Au mois de mars 1906, on vit apparaître un aéroplane qu’avait réalisé un jeune Roumain vivant à Paris, Trajan VUÏA. Peut-être inspiré d’ADER mais simplifié au possible, c’était, sur un quadricycles, une voilure repliable d’environ 20 mètres carrés pour près de 9 mètres d’envergure, dont le pilote, assis sous les ailes, pouvait modifier l’incidence en marche. Les roues avant du quadricycle étaient orientables et commandées par un volant agissant aussi sur un gouvernail de direction placé presque immédiatement derrière le pilote. Un moteur à gaz carbonique commandait une hélice tractive construite par TATIN. Ce fut le premier aéroplane qui fit, en France, des essais publics. Il évolua d’abord à Montesson (Seine-et-Oise), puis à Bagatelle et à Issy-les-Moulineaux. Malgré sa persévérance et les modifications qu’il fit subir à son appareil jusqu’en 1907, on ne peut pas dire que VUÏA vola jamais bien que des journaux contemporains lui aient attribué quelques courts décollages sur des distances inférieures à 20 mètres.

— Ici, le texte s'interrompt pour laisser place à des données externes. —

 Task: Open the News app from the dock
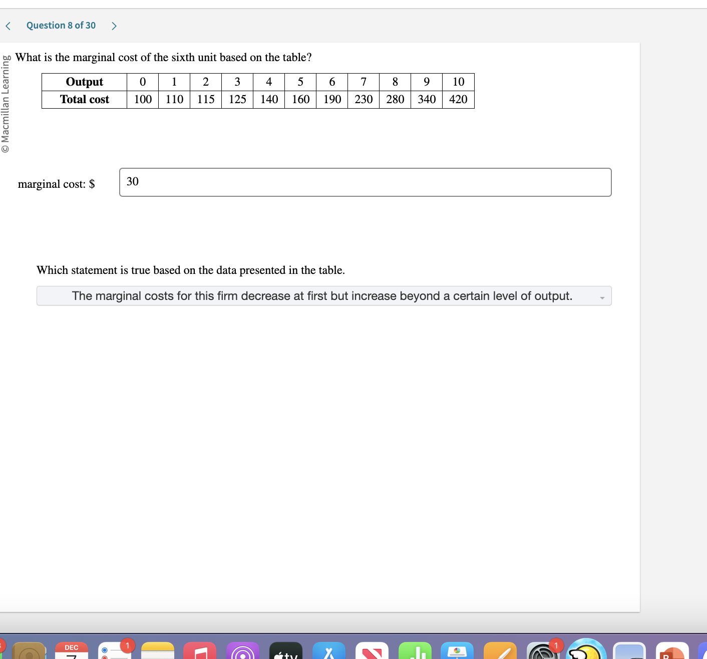pos(372,651)
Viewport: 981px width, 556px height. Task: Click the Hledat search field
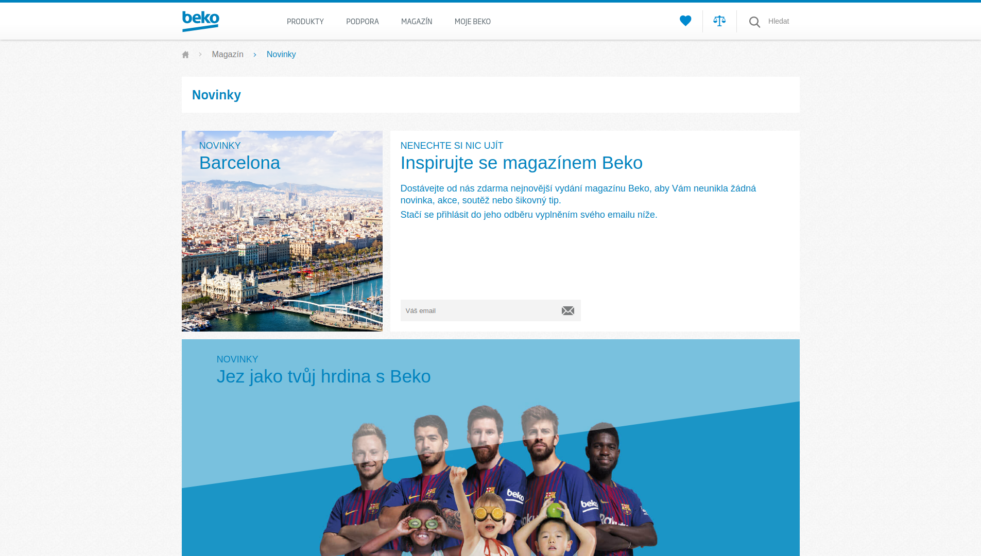tap(779, 21)
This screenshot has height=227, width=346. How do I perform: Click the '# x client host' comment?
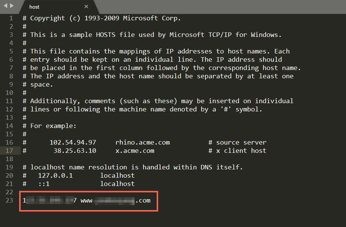click(237, 151)
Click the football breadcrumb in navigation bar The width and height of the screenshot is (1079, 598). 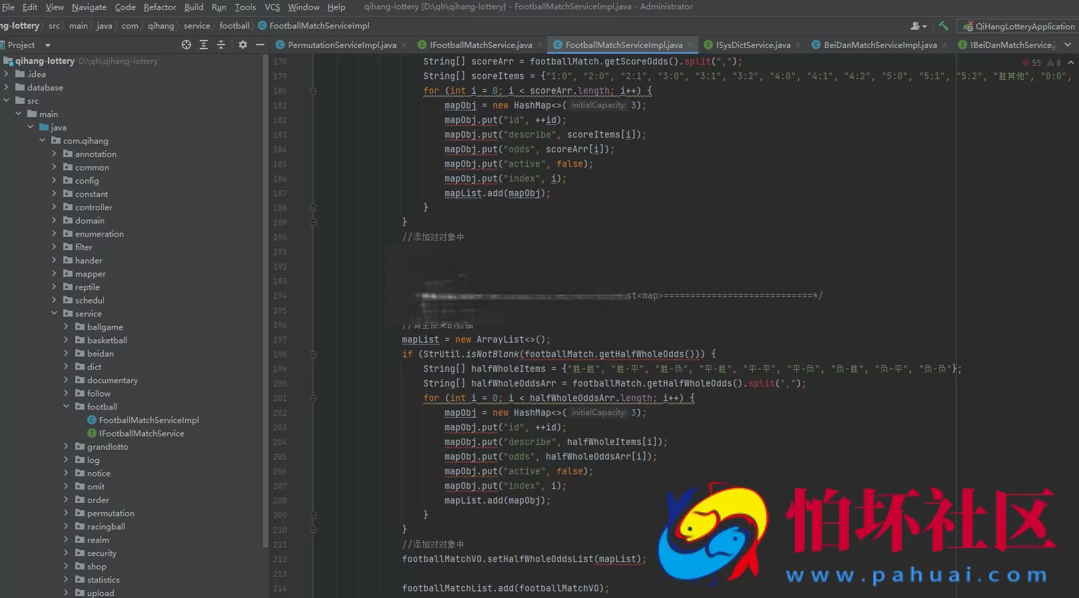click(x=234, y=25)
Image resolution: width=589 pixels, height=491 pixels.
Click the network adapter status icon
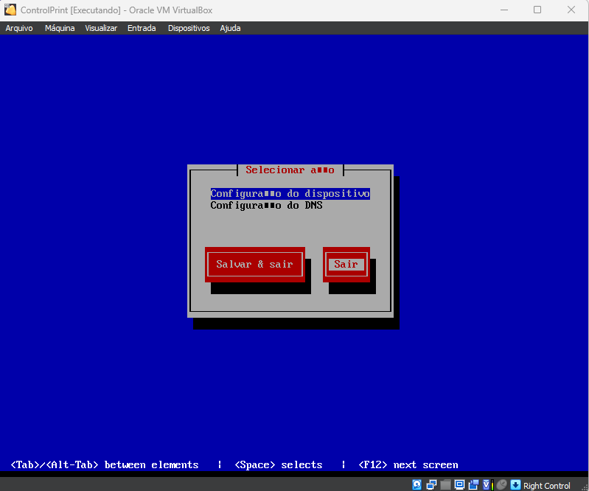click(431, 485)
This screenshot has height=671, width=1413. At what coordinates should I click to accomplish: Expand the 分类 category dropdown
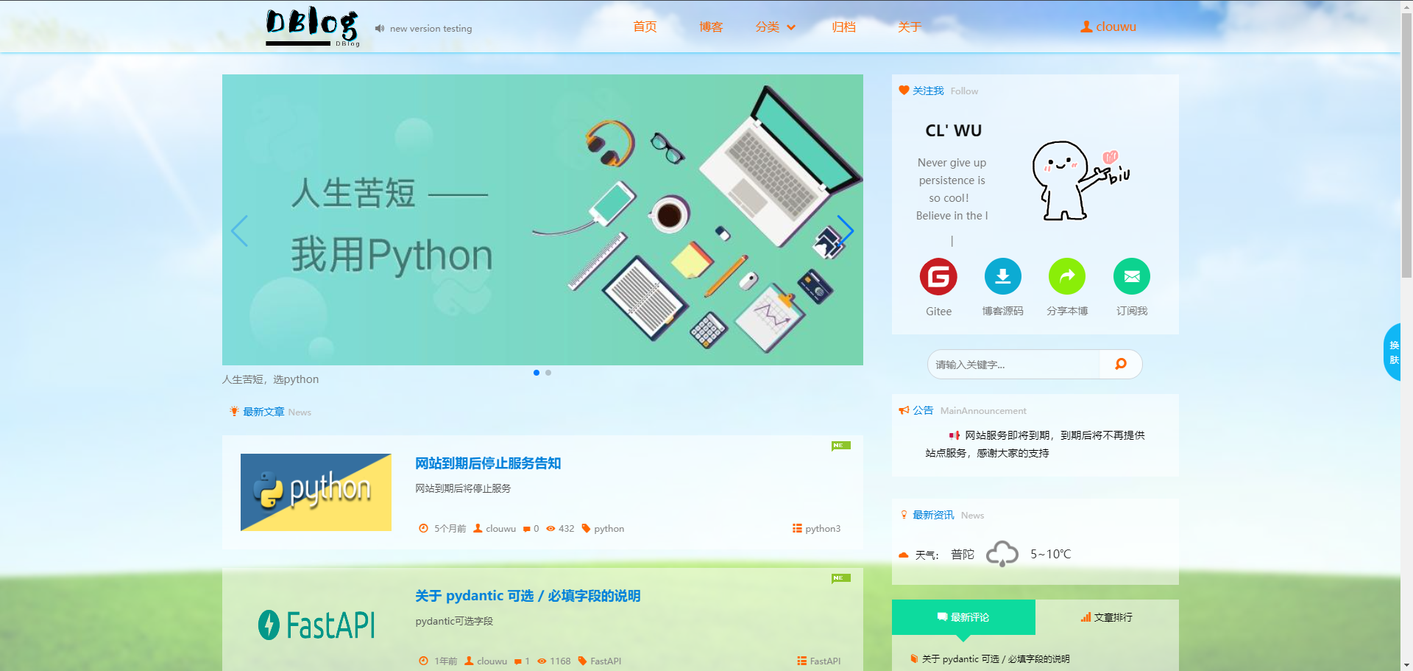(775, 27)
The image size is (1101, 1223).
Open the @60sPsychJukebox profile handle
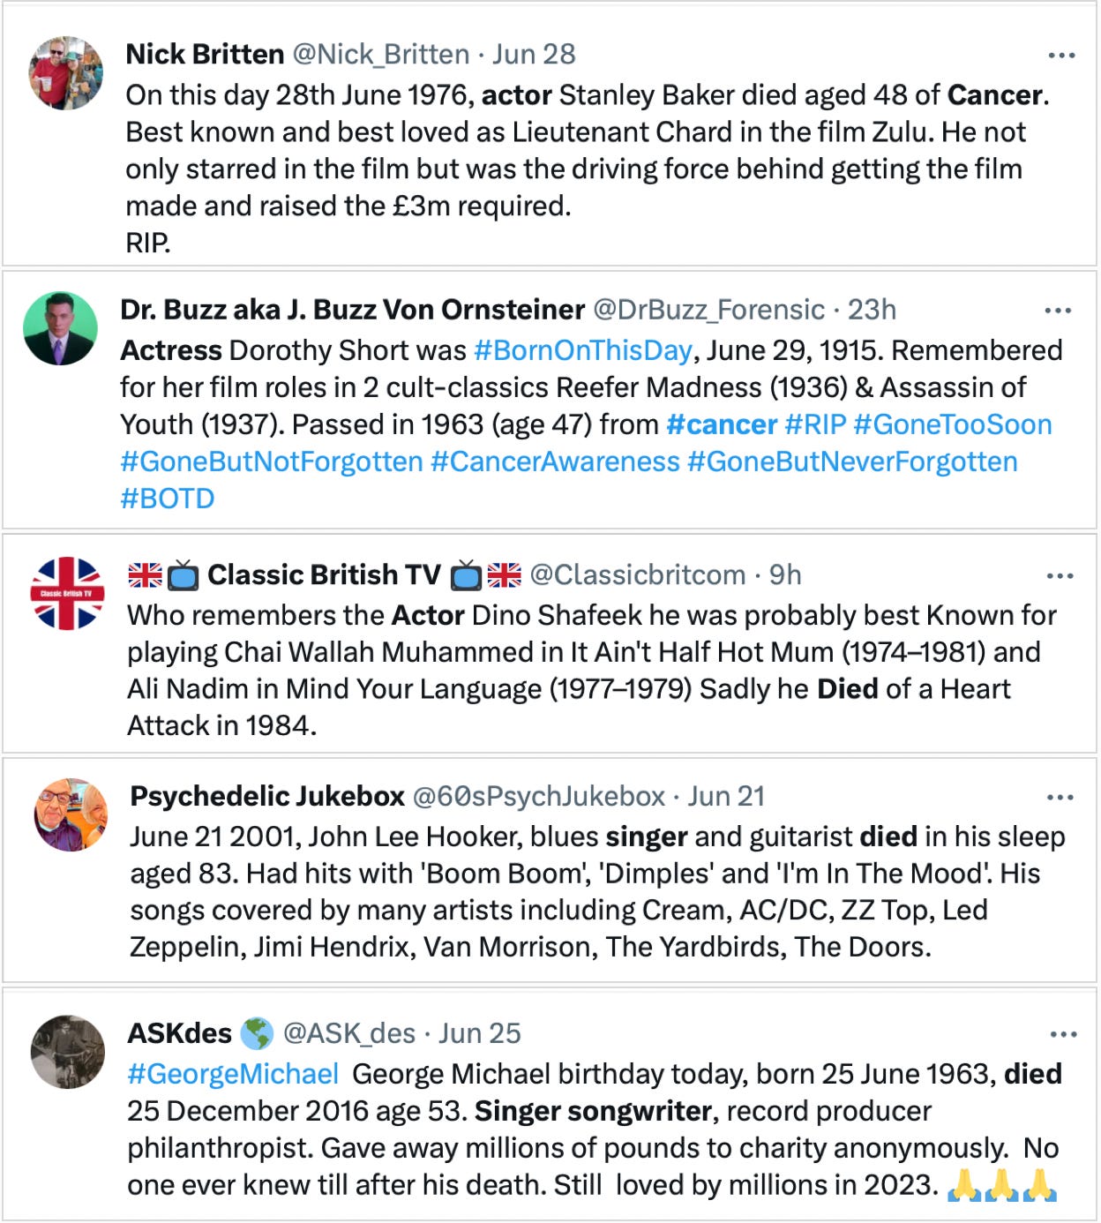(538, 796)
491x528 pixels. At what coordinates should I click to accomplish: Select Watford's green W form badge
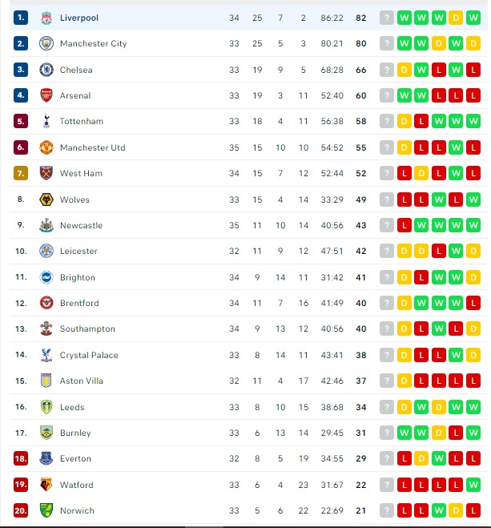coord(473,485)
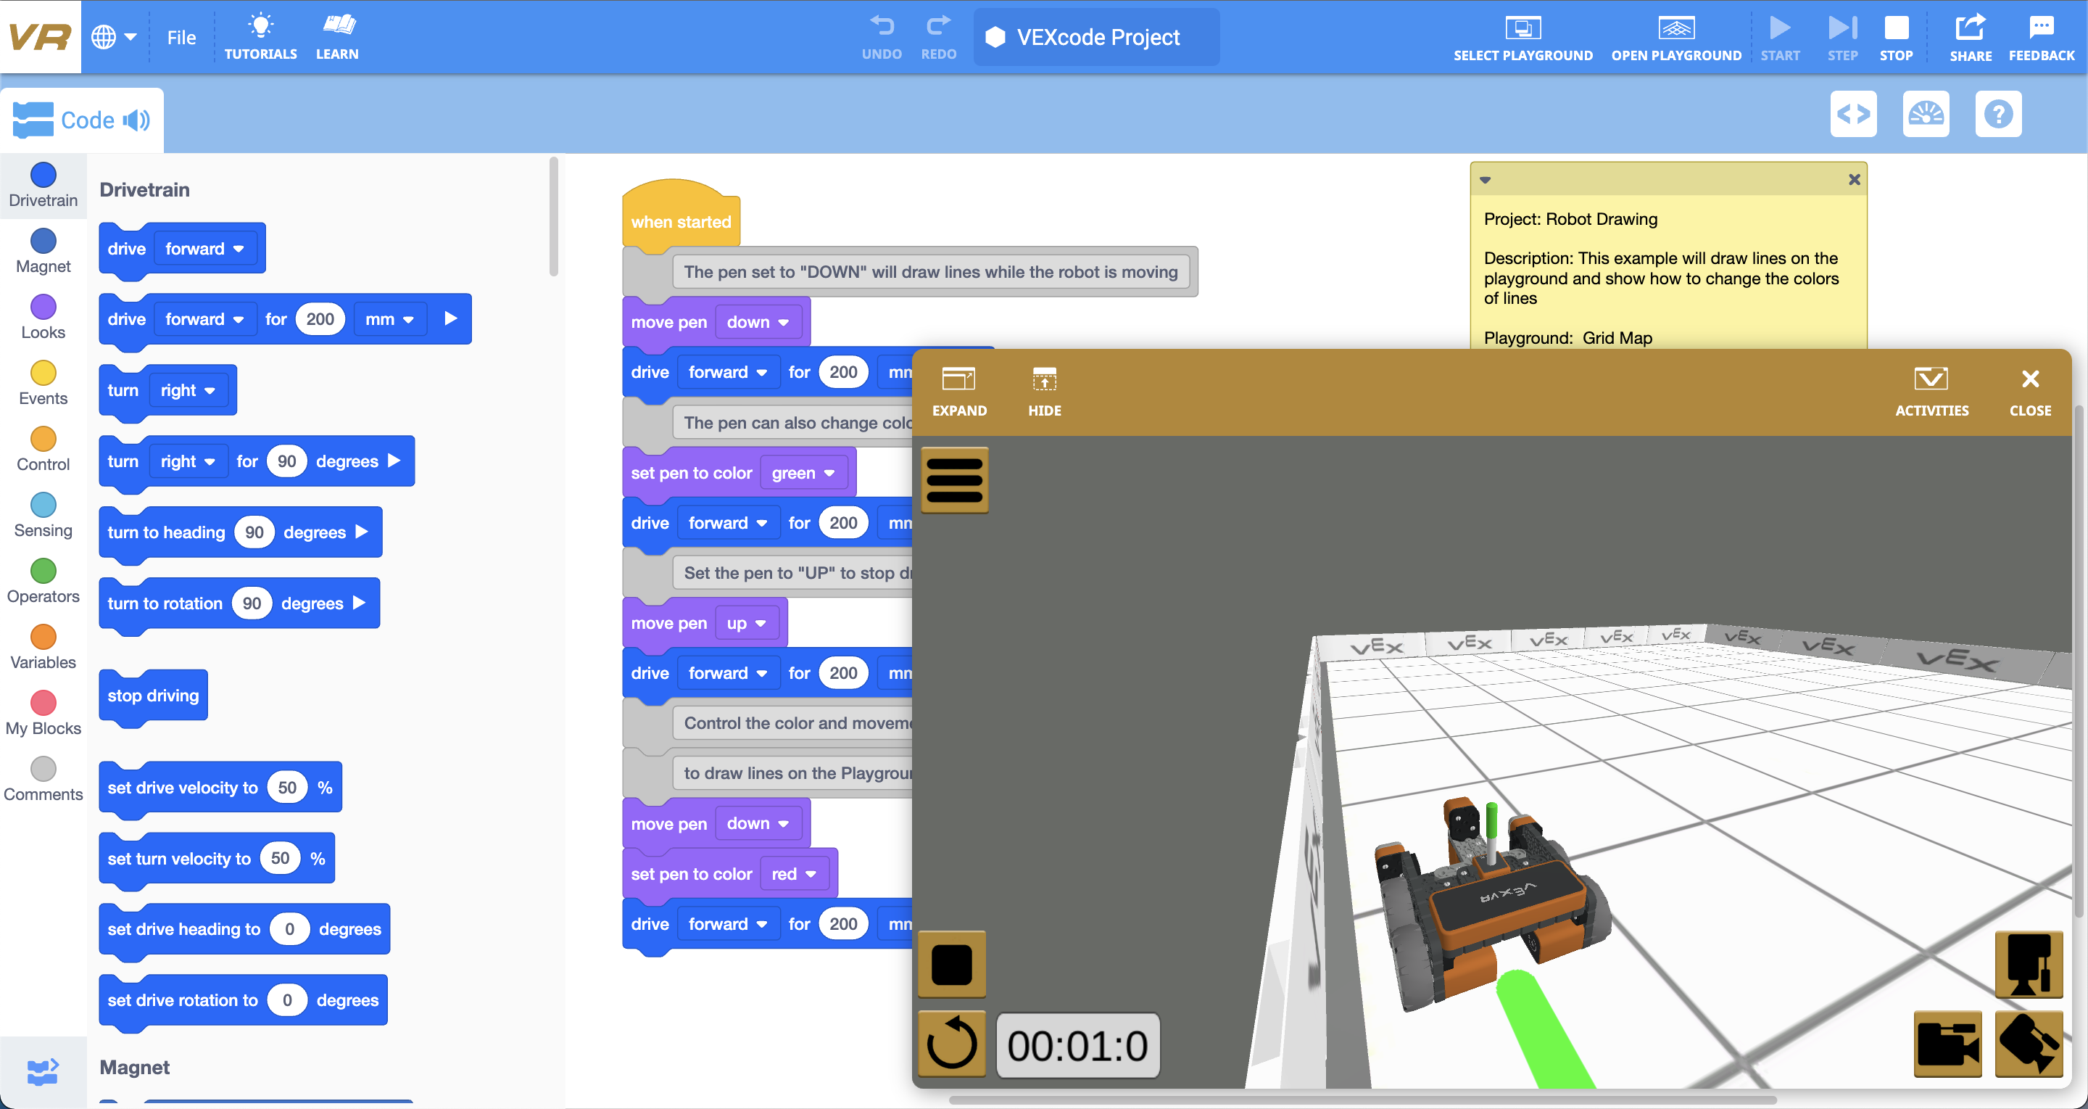Click the code view toggle icon

(x=1856, y=116)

On entendit parler à la même époque des expériences qu’effectuait, dans une île de son pays, le Danois ELLEHAMMER. Ce fut seulement en 1908 que celles-ci devinrent publiques. Les quelques performances qu’il réalisa alors restèrent très en deçà de celles déjà acquises. Puis, comme VUÏA, il disparut de la scène.
Ce fut l’entrée sur celle-ci de SANTOS-DUMONT qui constitua, en 1906, l’évènement de première grandeur. Cet homme de 33 ans, riche Brésilien vivant à Paris, était bien connu du public et fort populaire pour les audacieux parcours qu’il avait accomplis, dans le ciel de la capitale, avec ses ballons dirigeables de petits tonnages, entre 1901 et 1903. À la suite de ses exploits une industrie était née. Des ballons dirigeables, de plus en plus gros, étaient déjà sortis ou en construction comme les « Lebaudy » et le « Ville de Paris ». L’armée s’intéressait à ces engins. L’activité de SANTOS-DUMONT ne trouvait plus à s’employer dans ce domaine. Son expérience d’aéronaute, son goût de la mécanique, son besoin d’action et la place qu’il occupait au centre du mouvement qui se développait pour l’aviation, tout cela devait assez naturellement l’orienter vers cette dernière malgré son scepticisme antérieur à son égard. Ce fut ce qui advint, fin 1905.
Il conçut d’abord de réaliser un hélicoptère. ARCHDEACON et LEVAVASSEUR réussirent à l’en détourner. Il mit en chantier un aéroplane dont la fabrication fut poussée très activement de telle sorte qu’en juillet 1906 il était terminé et se trouvait prêt pour les essais dans le hangar atelier que possédait SANTOS, au bord de la Seine, à proximité du Bois de Boulogne.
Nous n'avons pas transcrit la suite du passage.